**About this task:** Give every entry again, exactly.

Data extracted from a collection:
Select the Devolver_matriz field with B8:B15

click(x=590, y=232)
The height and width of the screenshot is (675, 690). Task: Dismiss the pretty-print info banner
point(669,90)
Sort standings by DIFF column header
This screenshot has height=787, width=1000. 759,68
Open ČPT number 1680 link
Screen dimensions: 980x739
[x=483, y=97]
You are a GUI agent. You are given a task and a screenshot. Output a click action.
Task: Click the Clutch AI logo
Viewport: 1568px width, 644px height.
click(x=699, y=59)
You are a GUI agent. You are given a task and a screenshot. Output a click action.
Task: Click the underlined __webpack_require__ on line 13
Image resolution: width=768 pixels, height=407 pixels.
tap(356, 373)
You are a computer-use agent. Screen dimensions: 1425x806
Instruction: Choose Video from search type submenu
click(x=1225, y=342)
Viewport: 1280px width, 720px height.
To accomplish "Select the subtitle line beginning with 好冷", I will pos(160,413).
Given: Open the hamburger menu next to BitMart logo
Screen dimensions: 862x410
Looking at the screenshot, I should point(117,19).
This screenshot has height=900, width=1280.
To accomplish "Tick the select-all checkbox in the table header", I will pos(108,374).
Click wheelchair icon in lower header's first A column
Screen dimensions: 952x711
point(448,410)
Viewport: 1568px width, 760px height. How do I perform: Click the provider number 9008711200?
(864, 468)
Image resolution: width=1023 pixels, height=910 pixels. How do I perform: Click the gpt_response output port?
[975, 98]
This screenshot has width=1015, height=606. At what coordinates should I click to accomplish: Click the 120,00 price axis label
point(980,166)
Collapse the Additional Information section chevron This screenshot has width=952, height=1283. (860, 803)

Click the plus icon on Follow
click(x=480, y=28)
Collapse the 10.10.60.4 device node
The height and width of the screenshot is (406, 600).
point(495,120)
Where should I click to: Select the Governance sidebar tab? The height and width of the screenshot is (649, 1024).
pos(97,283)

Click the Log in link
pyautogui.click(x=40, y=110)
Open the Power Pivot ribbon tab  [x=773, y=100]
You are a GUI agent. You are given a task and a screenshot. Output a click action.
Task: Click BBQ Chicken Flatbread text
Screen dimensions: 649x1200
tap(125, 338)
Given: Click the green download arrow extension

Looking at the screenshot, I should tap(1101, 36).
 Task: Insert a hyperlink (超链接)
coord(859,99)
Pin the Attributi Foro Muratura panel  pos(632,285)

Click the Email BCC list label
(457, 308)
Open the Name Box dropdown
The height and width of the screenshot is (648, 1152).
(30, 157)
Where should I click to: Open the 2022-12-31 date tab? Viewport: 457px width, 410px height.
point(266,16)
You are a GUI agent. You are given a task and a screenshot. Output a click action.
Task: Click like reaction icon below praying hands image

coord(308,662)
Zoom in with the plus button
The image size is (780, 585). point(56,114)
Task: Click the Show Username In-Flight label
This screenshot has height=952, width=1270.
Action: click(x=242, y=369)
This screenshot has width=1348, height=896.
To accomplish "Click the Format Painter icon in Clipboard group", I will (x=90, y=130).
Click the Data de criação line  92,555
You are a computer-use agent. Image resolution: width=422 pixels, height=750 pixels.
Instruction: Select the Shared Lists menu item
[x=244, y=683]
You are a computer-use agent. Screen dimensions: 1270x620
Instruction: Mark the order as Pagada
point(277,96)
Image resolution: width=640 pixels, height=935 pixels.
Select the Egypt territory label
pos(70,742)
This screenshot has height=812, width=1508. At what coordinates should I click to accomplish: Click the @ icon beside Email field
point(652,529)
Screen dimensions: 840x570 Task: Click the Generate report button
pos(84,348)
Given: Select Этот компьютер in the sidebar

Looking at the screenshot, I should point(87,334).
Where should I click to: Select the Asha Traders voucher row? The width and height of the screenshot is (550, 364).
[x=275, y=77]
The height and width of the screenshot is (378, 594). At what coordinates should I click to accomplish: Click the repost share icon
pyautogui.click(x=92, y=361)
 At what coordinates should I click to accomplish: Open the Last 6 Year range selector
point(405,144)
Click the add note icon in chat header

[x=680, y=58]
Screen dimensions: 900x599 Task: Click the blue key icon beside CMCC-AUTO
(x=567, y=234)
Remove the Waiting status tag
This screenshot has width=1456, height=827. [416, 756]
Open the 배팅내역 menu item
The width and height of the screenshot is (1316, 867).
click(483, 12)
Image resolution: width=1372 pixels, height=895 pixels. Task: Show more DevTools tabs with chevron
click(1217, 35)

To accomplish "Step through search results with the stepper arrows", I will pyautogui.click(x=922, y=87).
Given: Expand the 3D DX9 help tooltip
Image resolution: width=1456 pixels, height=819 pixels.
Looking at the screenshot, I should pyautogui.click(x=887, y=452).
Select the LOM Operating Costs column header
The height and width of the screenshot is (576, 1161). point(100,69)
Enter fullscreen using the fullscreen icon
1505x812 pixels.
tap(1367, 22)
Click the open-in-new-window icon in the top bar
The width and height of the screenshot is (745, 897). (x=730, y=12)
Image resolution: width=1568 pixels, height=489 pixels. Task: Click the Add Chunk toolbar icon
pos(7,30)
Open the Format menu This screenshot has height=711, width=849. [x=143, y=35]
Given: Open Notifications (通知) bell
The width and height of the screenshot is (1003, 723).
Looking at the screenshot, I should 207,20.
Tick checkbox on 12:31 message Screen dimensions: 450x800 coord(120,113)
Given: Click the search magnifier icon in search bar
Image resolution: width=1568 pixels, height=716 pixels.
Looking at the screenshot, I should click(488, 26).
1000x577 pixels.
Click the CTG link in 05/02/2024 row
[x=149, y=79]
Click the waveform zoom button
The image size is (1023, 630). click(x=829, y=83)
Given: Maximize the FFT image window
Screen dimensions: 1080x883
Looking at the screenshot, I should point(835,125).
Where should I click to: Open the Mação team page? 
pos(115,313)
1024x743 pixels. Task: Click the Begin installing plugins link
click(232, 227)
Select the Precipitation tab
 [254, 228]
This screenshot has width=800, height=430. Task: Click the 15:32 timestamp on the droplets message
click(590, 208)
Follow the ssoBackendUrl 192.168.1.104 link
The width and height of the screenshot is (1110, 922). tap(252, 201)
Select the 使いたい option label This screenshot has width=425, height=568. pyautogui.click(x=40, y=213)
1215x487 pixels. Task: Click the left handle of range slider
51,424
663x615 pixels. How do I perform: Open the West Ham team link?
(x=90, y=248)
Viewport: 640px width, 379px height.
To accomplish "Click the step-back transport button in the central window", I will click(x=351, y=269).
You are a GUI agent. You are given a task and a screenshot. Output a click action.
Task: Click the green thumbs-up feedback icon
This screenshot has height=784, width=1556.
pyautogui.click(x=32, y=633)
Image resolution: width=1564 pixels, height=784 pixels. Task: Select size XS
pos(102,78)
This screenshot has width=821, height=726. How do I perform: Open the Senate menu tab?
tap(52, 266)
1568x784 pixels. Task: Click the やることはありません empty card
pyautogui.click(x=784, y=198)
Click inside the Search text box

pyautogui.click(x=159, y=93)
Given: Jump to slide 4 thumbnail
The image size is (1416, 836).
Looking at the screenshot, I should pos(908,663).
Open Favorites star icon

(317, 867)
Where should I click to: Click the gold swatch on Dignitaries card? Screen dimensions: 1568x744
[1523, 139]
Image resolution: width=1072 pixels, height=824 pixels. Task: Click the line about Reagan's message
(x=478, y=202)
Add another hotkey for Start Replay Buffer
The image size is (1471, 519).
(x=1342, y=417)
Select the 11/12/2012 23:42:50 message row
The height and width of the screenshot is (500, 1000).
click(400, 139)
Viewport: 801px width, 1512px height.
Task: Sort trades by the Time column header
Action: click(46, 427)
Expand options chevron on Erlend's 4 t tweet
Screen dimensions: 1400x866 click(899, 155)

**Written answer:**
Select the Devolver_matriz field with B8:B15

click(x=590, y=232)
The height and width of the screenshot is (675, 690). Task: Dismiss the pretty-print info banner
point(669,90)
Sort standings by DIFF column header
This screenshot has height=787, width=1000. 759,68
Open ČPT number 1680 link
Screen dimensions: 980x739
[x=483, y=97]
You are a GUI agent. You are given a task and a screenshot. Output a click action.
Task: Click the Clutch AI logo
Viewport: 1568px width, 644px height.
click(x=699, y=59)
You are a GUI agent. You are given a task and a screenshot. Output a click action.
Task: Click the underlined __webpack_require__ on line 13
Image resolution: width=768 pixels, height=407 pixels.
tap(356, 373)
You are a computer-use agent. Screen dimensions: 1425x806
Instruction: Choose Video from search type submenu
click(x=1225, y=342)
Viewport: 1280px width, 720px height.
To accomplish "Select the subtitle line beginning with 好冷", I will pos(160,413).
Given: Open the hamburger menu next to BitMart logo
Screen dimensions: 862x410
Looking at the screenshot, I should point(117,19).
This screenshot has height=900, width=1280.
To accomplish "Tick the select-all checkbox in the table header", I will pos(108,374).
Click wheelchair icon in lower header's first A column
Screen dimensions: 952x711
point(448,410)
Viewport: 1568px width, 760px height. How do I perform: Click the provider number 9008711200?
(864, 468)
Image resolution: width=1023 pixels, height=910 pixels. How do I perform: Click the gpt_response output port?
[975, 98]
This screenshot has width=1015, height=606. At what coordinates should I click to accomplish: Click the 120,00 price axis label
point(980,166)
Collapse the Additional Information section chevron This screenshot has width=952, height=1283. (860, 803)

Click the plus icon on Follow
click(x=480, y=28)
Collapse the 10.10.60.4 device node
The height and width of the screenshot is (406, 600).
point(495,120)
Where should I click to: Select the Governance sidebar tab? The height and width of the screenshot is (649, 1024).
pos(97,283)

Click the Log in link
pyautogui.click(x=40, y=110)
Open the Power Pivot ribbon tab  [x=773, y=100]
You are a GUI agent. You are given a task and a screenshot. Output a click action.
Task: Click BBQ Chicken Flatbread text
Screen dimensions: 649x1200
tap(125, 338)
Given: Click the green download arrow extension

Looking at the screenshot, I should tap(1101, 36).
 Task: Insert a hyperlink (超链接)
coord(859,99)
Pin the Attributi Foro Muratura panel  pos(632,285)

Click the Email BCC list label
(457, 308)
Open the Name Box dropdown
The height and width of the screenshot is (648, 1152).
(30, 157)
Where should I click to: Open the 2022-12-31 date tab? Viewport: 457px width, 410px height.
point(266,16)
You are a GUI agent. You are given a task and a screenshot. Output a click action.
Task: Click like reaction icon below praying hands image

coord(308,662)
Zoom in with the plus button
The image size is (780, 585). point(56,114)
Task: Click the Show Username In-Flight label
This screenshot has height=952, width=1270.
Action: click(x=242, y=369)
This screenshot has width=1348, height=896.
To accomplish "Click the Format Painter icon in Clipboard group", I will (x=90, y=130).
Click the Data de criação line  92,555
You are a computer-use agent. Image resolution: width=422 pixels, height=750 pixels.
Instruction: Select the Shared Lists menu item
[x=244, y=683]
You are a computer-use agent. Screen dimensions: 1270x620
Instruction: Mark the order as Pagada
point(277,96)
Image resolution: width=640 pixels, height=935 pixels.
Select the Egypt territory label
pos(70,742)
This screenshot has height=812, width=1508. At what coordinates should I click to accomplish: Click the @ icon beside Email field
point(652,529)
Screen dimensions: 840x570 Task: Click the Generate report button
pos(84,348)
Given: Select Этот компьютер in the sidebar

Looking at the screenshot, I should point(87,334).
Where should I click to: Select the Asha Traders voucher row? The width and height of the screenshot is (550, 364).
[x=275, y=77]
The height and width of the screenshot is (378, 594). At what coordinates should I click to accomplish: Click the repost share icon
pyautogui.click(x=92, y=361)
 At what coordinates should I click to accomplish: Open the Last 6 Year range selector
point(405,144)
Click the add note icon in chat header

[x=680, y=58]
Screen dimensions: 900x599 Task: Click the blue key icon beside CMCC-AUTO
(x=567, y=234)
Remove the Waiting status tag
This screenshot has width=1456, height=827. [416, 756]
Open the 배팅내역 menu item
The width and height of the screenshot is (1316, 867).
click(483, 12)
Image resolution: width=1372 pixels, height=895 pixels. Task: Show more DevTools tabs with chevron
click(1217, 35)

To accomplish "Step through search results with the stepper arrows", I will pyautogui.click(x=922, y=87).
Given: Expand the 3D DX9 help tooltip
Image resolution: width=1456 pixels, height=819 pixels.
Looking at the screenshot, I should pyautogui.click(x=887, y=452).
Select the LOM Operating Costs column header
The height and width of the screenshot is (576, 1161). point(100,69)
Enter fullscreen using the fullscreen icon
1505x812 pixels.
tap(1367, 22)
Click the open-in-new-window icon in the top bar
The width and height of the screenshot is (745, 897). (x=730, y=12)
Image resolution: width=1568 pixels, height=489 pixels. Task: Click the Add Chunk toolbar icon
pos(7,30)
Open the Format menu This screenshot has height=711, width=849. [x=143, y=35]
Given: Open Notifications (通知) bell
The width and height of the screenshot is (1003, 723).
Looking at the screenshot, I should 207,20.
Tick checkbox on 12:31 message Screen dimensions: 450x800 coord(120,113)
Given: Click the search magnifier icon in search bar
Image resolution: width=1568 pixels, height=716 pixels.
Looking at the screenshot, I should click(488, 26).
1000x577 pixels.
Click the CTG link in 05/02/2024 row
[x=149, y=79]
Click the waveform zoom button
The image size is (1023, 630). click(x=829, y=83)
Given: Maximize the FFT image window
Screen dimensions: 1080x883
Looking at the screenshot, I should point(835,125).
Where should I click to: Open the Mação team page? 
pos(115,313)
1024x743 pixels. Task: Click the Begin installing plugins link
click(232, 227)
Select the Precipitation tab
 [254, 228]
This screenshot has width=800, height=430. Task: Click the 15:32 timestamp on the droplets message
click(590, 208)
Follow the ssoBackendUrl 192.168.1.104 link
The width and height of the screenshot is (1110, 922). tap(252, 201)
Select the 使いたい option label This screenshot has width=425, height=568. pyautogui.click(x=40, y=213)
1215x487 pixels. Task: Click the left handle of range slider
51,424
663x615 pixels. How do I perform: Open the West Ham team link?
(x=90, y=248)
Viewport: 640px width, 379px height.
To accomplish "Click the step-back transport button in the central window", I will click(x=351, y=269).
You are a GUI agent. You are given a task and a screenshot. Output a click action.
Task: Click the green thumbs-up feedback icon
This screenshot has height=784, width=1556.
pyautogui.click(x=32, y=633)
Image resolution: width=1564 pixels, height=784 pixels. Task: Select size XS
pos(102,78)
This screenshot has width=821, height=726. How do I perform: Open the Senate menu tab?
tap(52, 266)
1568x784 pixels. Task: Click the やることはありません empty card
pyautogui.click(x=784, y=198)
Click inside the Search text box

pyautogui.click(x=159, y=93)
Given: Jump to slide 4 thumbnail
The image size is (1416, 836).
Looking at the screenshot, I should pos(908,663).
Open Favorites star icon

(317, 867)
Where should I click to: Click the gold swatch on Dignitaries card? Screen dimensions: 1568x744
[1523, 139]
Image resolution: width=1072 pixels, height=824 pixels. Task: Click the line about Reagan's message
(x=478, y=202)
Add another hotkey for Start Replay Buffer
The image size is (1471, 519).
(x=1342, y=417)
Select the 11/12/2012 23:42:50 message row
The height and width of the screenshot is (500, 1000).
click(400, 139)
Viewport: 801px width, 1512px height.
Task: Sort trades by the Time column header
Action: click(46, 427)
Expand options chevron on Erlend's 4 t tweet
Screen dimensions: 1400x866 click(899, 155)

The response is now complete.